No hay verdadero debate, no se argumenta, no se defienden principios, es más, para tener éxito en este empeño hay que renunciar a los principios, las razones o las convicciones, hay que dejar de escuchar para simplemente oír, llevando al extremo el estúpido aforismo que reza “tiene razón, pero le pierden las formas”.

Mentir si lo hace uno, se convierte de modo natural en un cambio de opinión, si lo hace el otro, en crimen de lesa humanidad, y seguro que, a estas alturas, cada cual tiene ya en su cabeza el nombre de alguna persona, ¿tal vez algún político?, al que le puede ir bien el traje que he venido cortando, pero no nos emocionemos, este es un traje Prêt-à-porter que sienta a muchos como un guante, por más que realmente vayan tan desnudos como el emperador del cuento de Hans Christian Andersen.

El arte del dominio de la falacia, de la verdad a medias, el dominio del uso de frases engañosas que incluyen algún elemento de verdad para hacerlas creíbles parece requisito necesario para tener éxito en política, quizá el único ámbito en el que inexplicablemente mentir se perdona y hasta se premia.

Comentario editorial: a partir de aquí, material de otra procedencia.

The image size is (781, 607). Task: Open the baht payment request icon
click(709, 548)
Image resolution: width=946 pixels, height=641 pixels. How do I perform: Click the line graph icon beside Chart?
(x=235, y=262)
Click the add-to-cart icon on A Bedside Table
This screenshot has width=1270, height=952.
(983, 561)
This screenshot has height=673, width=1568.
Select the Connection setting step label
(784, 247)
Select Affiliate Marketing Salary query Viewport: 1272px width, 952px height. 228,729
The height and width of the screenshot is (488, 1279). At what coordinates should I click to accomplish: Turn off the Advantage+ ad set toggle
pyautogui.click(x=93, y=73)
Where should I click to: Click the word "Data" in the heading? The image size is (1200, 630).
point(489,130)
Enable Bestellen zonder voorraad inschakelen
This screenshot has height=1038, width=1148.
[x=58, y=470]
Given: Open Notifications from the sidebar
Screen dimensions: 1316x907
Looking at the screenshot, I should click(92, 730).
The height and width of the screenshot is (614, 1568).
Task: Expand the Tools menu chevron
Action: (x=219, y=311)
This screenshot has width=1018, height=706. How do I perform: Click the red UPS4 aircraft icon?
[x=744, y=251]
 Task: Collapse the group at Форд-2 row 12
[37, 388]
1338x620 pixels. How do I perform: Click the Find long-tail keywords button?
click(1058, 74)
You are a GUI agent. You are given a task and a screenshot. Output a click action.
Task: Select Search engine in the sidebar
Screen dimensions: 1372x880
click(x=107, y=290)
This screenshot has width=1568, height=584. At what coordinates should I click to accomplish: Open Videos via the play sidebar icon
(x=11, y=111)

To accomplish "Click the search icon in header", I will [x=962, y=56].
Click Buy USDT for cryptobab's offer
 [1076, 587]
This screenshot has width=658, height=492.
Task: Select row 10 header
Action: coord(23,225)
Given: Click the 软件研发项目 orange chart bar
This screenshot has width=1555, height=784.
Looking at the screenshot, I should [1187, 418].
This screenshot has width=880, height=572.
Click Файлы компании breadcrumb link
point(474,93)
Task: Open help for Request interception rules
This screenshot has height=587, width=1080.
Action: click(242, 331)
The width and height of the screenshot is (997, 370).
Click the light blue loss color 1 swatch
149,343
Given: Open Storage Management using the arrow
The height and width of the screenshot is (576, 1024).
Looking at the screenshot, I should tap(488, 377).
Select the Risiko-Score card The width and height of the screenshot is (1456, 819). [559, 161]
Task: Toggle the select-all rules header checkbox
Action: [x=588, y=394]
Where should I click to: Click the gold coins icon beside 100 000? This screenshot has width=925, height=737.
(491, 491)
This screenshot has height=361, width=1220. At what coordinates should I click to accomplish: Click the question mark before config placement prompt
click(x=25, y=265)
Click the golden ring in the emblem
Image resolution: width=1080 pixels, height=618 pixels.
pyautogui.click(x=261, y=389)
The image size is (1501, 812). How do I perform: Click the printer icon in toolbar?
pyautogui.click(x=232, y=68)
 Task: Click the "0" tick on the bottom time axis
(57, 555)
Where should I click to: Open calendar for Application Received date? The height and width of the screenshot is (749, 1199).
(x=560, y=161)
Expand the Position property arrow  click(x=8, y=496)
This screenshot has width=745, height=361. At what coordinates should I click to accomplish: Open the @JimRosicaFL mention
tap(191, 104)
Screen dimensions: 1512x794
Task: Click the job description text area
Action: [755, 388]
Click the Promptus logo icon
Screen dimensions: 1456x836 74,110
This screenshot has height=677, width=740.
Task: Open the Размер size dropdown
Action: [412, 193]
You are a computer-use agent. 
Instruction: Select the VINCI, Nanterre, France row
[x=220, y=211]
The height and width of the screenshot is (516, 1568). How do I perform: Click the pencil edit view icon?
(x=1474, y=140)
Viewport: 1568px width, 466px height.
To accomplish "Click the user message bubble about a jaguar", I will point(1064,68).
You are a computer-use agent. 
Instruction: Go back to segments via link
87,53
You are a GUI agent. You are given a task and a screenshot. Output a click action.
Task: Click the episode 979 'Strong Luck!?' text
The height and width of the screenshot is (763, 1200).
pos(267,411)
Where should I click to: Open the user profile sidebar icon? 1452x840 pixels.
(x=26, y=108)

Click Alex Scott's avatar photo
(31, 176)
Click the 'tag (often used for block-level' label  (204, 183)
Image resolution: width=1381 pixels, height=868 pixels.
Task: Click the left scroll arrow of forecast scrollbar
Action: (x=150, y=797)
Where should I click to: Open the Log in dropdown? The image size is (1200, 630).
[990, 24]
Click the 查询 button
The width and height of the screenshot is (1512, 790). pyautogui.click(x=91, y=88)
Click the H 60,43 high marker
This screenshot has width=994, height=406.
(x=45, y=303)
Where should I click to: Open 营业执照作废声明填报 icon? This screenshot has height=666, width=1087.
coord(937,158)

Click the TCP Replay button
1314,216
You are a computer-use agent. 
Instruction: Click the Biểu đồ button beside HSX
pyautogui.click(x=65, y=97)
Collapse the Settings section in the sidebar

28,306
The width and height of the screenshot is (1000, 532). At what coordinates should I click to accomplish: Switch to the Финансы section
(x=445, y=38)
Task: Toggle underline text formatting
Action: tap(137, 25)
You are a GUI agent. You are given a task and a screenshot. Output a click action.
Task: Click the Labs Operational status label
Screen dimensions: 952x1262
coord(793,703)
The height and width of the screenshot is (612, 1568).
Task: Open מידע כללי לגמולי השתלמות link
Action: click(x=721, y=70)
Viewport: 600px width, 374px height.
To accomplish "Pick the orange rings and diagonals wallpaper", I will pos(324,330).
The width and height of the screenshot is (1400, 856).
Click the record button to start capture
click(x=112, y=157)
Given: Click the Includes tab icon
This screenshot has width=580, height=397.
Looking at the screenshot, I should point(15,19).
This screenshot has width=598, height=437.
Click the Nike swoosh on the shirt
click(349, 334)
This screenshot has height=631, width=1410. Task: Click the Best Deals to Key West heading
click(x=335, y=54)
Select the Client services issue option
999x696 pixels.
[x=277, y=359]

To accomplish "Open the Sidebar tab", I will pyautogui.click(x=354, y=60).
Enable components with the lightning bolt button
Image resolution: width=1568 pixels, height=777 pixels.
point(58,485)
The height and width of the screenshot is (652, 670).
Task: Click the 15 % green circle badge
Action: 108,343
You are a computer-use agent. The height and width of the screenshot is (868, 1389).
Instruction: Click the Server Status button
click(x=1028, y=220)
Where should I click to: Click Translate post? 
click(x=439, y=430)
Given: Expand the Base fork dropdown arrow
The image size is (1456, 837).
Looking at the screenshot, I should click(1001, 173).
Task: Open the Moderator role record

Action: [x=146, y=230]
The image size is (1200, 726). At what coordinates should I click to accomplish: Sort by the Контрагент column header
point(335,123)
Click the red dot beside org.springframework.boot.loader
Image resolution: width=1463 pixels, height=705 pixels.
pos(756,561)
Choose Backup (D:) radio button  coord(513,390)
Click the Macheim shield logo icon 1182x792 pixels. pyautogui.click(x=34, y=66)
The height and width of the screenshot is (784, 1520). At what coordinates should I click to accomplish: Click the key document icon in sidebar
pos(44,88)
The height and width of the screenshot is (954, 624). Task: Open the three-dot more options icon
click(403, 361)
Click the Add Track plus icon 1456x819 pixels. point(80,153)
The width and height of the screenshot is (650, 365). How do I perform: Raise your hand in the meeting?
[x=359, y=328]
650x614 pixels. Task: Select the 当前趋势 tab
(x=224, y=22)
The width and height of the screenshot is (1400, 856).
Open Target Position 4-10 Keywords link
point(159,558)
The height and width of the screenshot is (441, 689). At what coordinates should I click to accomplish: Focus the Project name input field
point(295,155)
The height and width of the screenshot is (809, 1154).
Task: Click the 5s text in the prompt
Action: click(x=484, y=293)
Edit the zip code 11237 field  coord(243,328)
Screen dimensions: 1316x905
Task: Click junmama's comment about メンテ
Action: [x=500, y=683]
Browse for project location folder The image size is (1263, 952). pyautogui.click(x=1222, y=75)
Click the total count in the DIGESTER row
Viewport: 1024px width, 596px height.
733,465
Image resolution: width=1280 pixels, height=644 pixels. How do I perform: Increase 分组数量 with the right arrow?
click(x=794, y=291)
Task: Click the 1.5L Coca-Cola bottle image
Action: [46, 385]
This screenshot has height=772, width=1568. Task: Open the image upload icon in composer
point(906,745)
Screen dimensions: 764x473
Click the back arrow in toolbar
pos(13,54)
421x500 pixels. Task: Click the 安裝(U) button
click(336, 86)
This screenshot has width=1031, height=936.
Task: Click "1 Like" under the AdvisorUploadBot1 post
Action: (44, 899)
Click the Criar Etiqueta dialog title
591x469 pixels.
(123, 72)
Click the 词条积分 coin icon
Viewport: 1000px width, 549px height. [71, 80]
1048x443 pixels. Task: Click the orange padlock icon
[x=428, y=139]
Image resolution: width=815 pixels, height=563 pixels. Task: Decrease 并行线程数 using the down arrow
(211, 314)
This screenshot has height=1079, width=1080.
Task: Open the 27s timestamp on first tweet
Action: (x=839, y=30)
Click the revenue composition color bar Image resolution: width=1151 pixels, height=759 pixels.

¿Es la mentira siempre reprobable? No necesariamente, Teller, uno de los magos del conocidísimo dúo Penn & Teller, afirmó en una entrevista que “cuando un mago permite que usted vea algo con sus propios ojos, es imposible no creer en su mentira”. Esta es la única mentira tolerable porque, aunque el mago nos engañe, no engaña a nadie al afirmar que eso es lo que hará. Si el mago es invisible, entonces la mentira vuelve a ser peligrosa.

¡Qué difícil! ¿No es cierto? Distinguir la realidad de la fantasía, lo verdadero de lo falso, elegir cuándo conviene obviar los hechos o cuando decir lo que se cree, lo que se piensa… Porque muchas veces, evitar la verdad, mentir, o simplemente callar, parece la opción más factible.

Diferenciar lo real de lo inventado, distinguir lo cierto de un testimonio oral, escrito o gráfico se antoja tarea imposible en un mundo en el que la tecnología ha perfeccionado el arte de la falsificación y pone en manos de cualquiera una gran cantidad de herramientas para difundir la mentira, haciendo casi imposible estar seguros de nada y eso nos convierte en víctimas aturdidas, propensas a la manipulación.

¿Cuál es la vacuna, qué podemos hacer? Pues lo que está Ud. haciendo, si ha llegado hasta aquí, leer, no a mí, a Lewis, a Chesterton, a Cervantes, a Mary Shelley, a Agatha Christie, a Emilia Pardo Bazán o a quien más le guste, leer periódicos más allá del titular, leer diferentes opiniones… Y después de leer dudar y hacerse preguntas. Nada inmuniza más contra el engaño que cuestionarse lo que nos dicen, porque, como la mentira, la verdad también está a nuestro alcance y, aunque pueda parecer oculta, brilla más que la falsedad, sólo hay que esforzarse un poco en buscarla.